Bing supports mp3s and example.

2018-07-08 03:21:16 +08:00 · 2018-07-08 03:21:16 +08:00 · 6002254ac0
commit 6002254ac0
parent 509db96f92
1 changed files with 86 additions and 28 deletions
--- a/src/fastwq/service/bing.py
+++ b/src/fastwq/service/bing.py
@ -1,11 +1,10 @@
 #-*- coding:utf-8 -*-
 import re
-
-from aqt.utils import showInfo, showText
 from .base import WebService, export, register, with_styles, parseHtml

+bing_download_mp3 = True

-@register([u'必应', u'Bing'])
+@register([u'Bing', u'Bing'])
 class Bing(WebService):

    def __init__(self):
@ -16,54 +15,113 @@ class Bing(WebService):
        data = self.get_response(u"http://cn.bing.com/dict/search?q={}&mkt=zh-cn".format(word))
        soup = parseHtml(data)
        result = {
-            'phonitic_us': '',
-            'phonitic_uk': '',
-            'participle': '',
+            'pronunciation': {'AmE': '', 'BrE': '', 'AmEmp3': '', 'BrEmp3': ''},
            'def': '',
+            'sams': '',
        }

-        element = soup.find('div', class_='hd_prUS')
+        #音
+        element = soup.find('div', class_='hd_tf_lh')
        if element:
-            result['phonitic_us'] = str(element).decode('utf-8')
+            audios = element.find_all('a')
+            #美式英标
+            tag = element.find('div', class_='hd_pr')
+            if tag:
+                result['pronunciation']['AmE'] = str(tag).decode('utf-8')
+                #美音
+                if audios:
+                    tag = audios[0]
+                    audio_url = tag.get('onclick')
+                    if audio_url:
+                        result['pronunciation']['AmEmp3'] = u''.join(re.findall(r'https://.*\.mp3', audio_url))

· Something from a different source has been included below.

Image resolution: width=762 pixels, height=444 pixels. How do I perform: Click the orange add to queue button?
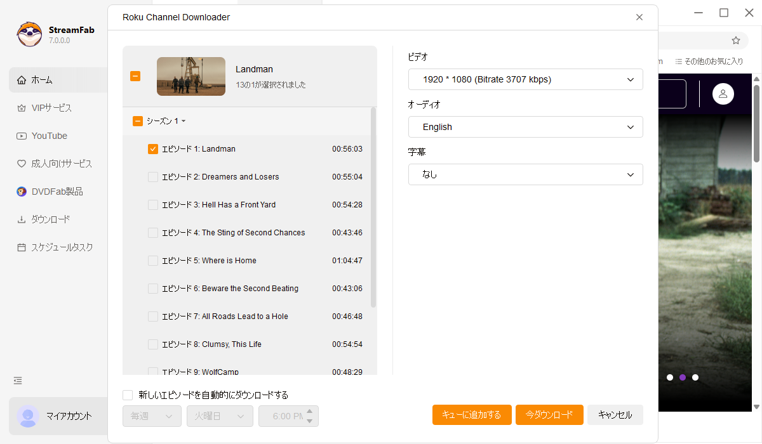(471, 415)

-        element = soup.find('div', class_='hd_pr')
-        if element:
-            result['phonitic_uk'] = str(element).decode('utf-8')
-
-        element = soup.find('div', class_='hd_if')
-        if element:
-            result['participle'] = str(element).decode('utf-8')
+            #英式音标
+            tag = element.find('div', class_='hd_prUS')
+            if tag:
+                result['pronunciation']['BrE'] = str(tag).decode('utf-8')
+                #英音
+                if audios:
+                    tag = audios[1]
+                    audio_url = tag.get('onclick')
+                    if audio_url:
+                        result['pronunciation']['BrEmp3'] = u''.join(re.findall(r'https://.*\.mp3', audio_url))

+        #释义
        element = soup.find('div', class_='qdef')
        if element:
            element = getattr(element, 'ul', '')
            if element:
                result['def'] = u''.join([str(content) for content in element.contents])

+        #例句 
+        element = soup.find('div', id='sentenceSeg')
+        if element:
+            #英文例句
+            tags = element.find_all('div', {"class": 'sen_en'})
+            result['sams'] = [{'eng': u''.join(tag.find_all(text=True))} for tag in tags]
+            #例句翻译
+            tags = element.find_all('div', {"class": 'sen_cn'})
+            for i, tag in enumerate(tags):
+                result['sams'][i]['chn'] = u''.join(tag.find_all(text=True))
+
        return self.cache_this(result)

    def _get_field(self, key, default=u''):
        return self.cache_result(key) if self.cached(key) else self._get_content().get(key, default)

-    @export('AME_PHON', 1)
-    def fld_phonetic_us(self):
-        return self._get_field('phonitic_us')
-
-    @export('BRE_PHON', 2)
-    def fld_phonetic_uk(self):
-        return self._get_field('phonitic_uk')
-
-    @export([u'词语时态', u'Participle'], 3)
-    def fld_participle(self):
-        return self._get_field('participle')
-
    @with_styles(css='.pos{font-weight:bold;margin-right:4px;}', need_wrap_css=True, wrap_class='bing')
    def _css(self, val):
        return val

-    @export('DEF', 4)
+    @export('AME_PHON', 1)
+    def fld_phonetic_us(self):
+        seg = self._get_field('pronunciation')
+        return seg.get('AmE', u'')
+
+    @export('BRE_PHON', 2)
+    def fld_phonetic_uk(self):
+        seg = self._get_field('pronunciation')
+        return seg.get('BrE', u'')
+
+    def _fld_mp3(self, fld):
+        audio_url = self._get_field('pronunciation')[fld]
+        if bing_download_mp3 and audio_url:
+            filename = u''.join(re.findall(r'\w*\.mp3', audio_url))
+            if filename and self.download(audio_url, filename):
+                return self.get_anki_label(u'bing_{0}_{1}'.format(fld, filename), 'audio')
+        return ''
+
+    @export('AME_PRON', 3)
+    def fld_mp3_us(self):
+        return self._fld_mp3('AmEmp3')
+
+    @export('BRE_PRON', 4)
+    def fld_mp3_uk(self):
+        return self._fld_mp3('BrEmp3')
+    
+    @export('DEF', 5)
    def fld_definition(self):
        val = self._get_field('def')
        if val == None or val == '':
            return ''
        return self._css(val)
+
+    @export('EXAMPLE', 6)
+    def fld_samples(self):
+        max_numbers = 10
+        segs = self._get_field('sams')
+        sentences = ''
+        for i, seg in enumerate(segs):
+            sentences += u"""<li><div class="se_li1">
+                            <div class="sen_en">{0}.{1}</div>
+                            <div class="sen_cn">{2}</div>
+                        </div></li>""".format(i+1, seg['eng'], seg['chn'])
+            if i == 9:
+                break
+        if sentences:
+            return u"""<div class="se_div">
+                            <div class="sentenceCon">
+                                <div id="sentenceSeg"><ol>{0}</ol></div>
+                            </div>
+                    </div>""".format(sentences)
+        return ''